Leia stiffened. It wasn’t unusual for him to call her “Your Highness.” It was technically her title, of course, but the way he said it now felt like an insult.

“That’s not true,” she insisted. “Slavery was illegal in the Republic.”

“A law must be enforced to have any meaning,” said Ekkreth. “The Empire is only more honest about its practices.”

Leia couldn’t believe that was true. She couldn’t. Her parents had told her many stories of the old Republic, of the democracy that Palpatine had usurped and destroyed. It had been a free government. Nothing like the Empire. Under the Empire entire populations, sometimes even whole planets, were subjected to slavery. She couldn’t imagine anything like that happening in the days of the Republic.

But she’d also never seen Ekkreth react so strongly to anything before. Even after witnessing the emotional storm of his mind, his almost violent anger was still surprising.

Ekkreth was watching her still, his mask blank as always, but Leia could feel a seething rage, so strong it seemed to thicken the air between them.

“Did you think that I intended to restore the Republic?” he asked, his voice low and dark. “No. I intend to destroy it.”

Leia bit her tongue. He was wrong about the Republic. She knew he was. But clearly what he meant was that he intended to destroy the Empire, and in that they were certainly agreed.

She had never known a free galaxy. Her parents’ stories of democracy and the free exchange of ideas were all she had. But she knew the atrocities of Palpatine’s government all too well. And now she knew that the Empire had murdered her mother.

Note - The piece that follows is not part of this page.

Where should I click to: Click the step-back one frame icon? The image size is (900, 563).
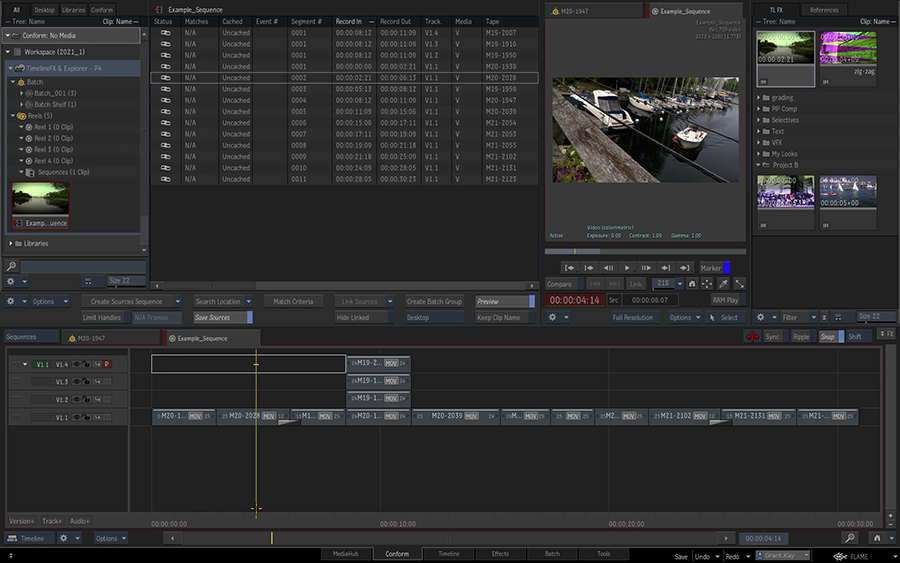[x=608, y=268]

She didn’t want to think too much about what that must mean. She knew the rumors. Darth Vader had been a Jedi killer. And her mother had been a Jedi.

She wondered what Palpatine had done, to convince someone like Ekkreth to join him. She wondered even more what had changed Ekkreth’s mind. But she didn’t ask.

Instead, Leia said, “I want the Empire to pay. For my mother. For everything. I want _him_ to pay.”

She didn’t have to clarify who she meant. She could feel Ekkreth’s fierce approval in the Force.

It wasn’t something she ever could have told her parents. They were the two wisest, kindest people she knew, wholly committed to democracy and to peaceful, nonviolent change. Leia admired them tremendously.

But she could no longer pretend she agreed with them.

“And so he will,” said Ekkreth, so absolutely certain that Leia could almost see it: herself, leading a squad of Rebel troops to take the Imperial Palace (the Jedi Temple, she thought, her mother’s _home_ ). And Ekkreth with his hands around Palpatine’s throat.

“Yes.” She smiled. “He will.”

*

She dreamed again that night.

This time, when the woman came to her, Leia called her “Mother.”

“I have a teacher, Mother,” she said in hushed confession. “He’s not a Jedi, though I think he used to be. Maybe you even knew him.” She smiled at the thought. “Even if you didn’t, I think you’d like him.”

The woman’s eyes twinkled with some secret amusement, but her lips were silent as always. Leia didn’t mind. She could feel her mother’s love like a warm breeze all around her.

Her dream-self reached out and took her mother’s hand. This time, the touch was light but almost solid. “I hope you’re proud, Mother,” Leia whispered.

Her mother’s answering smile was radiant as a nova star.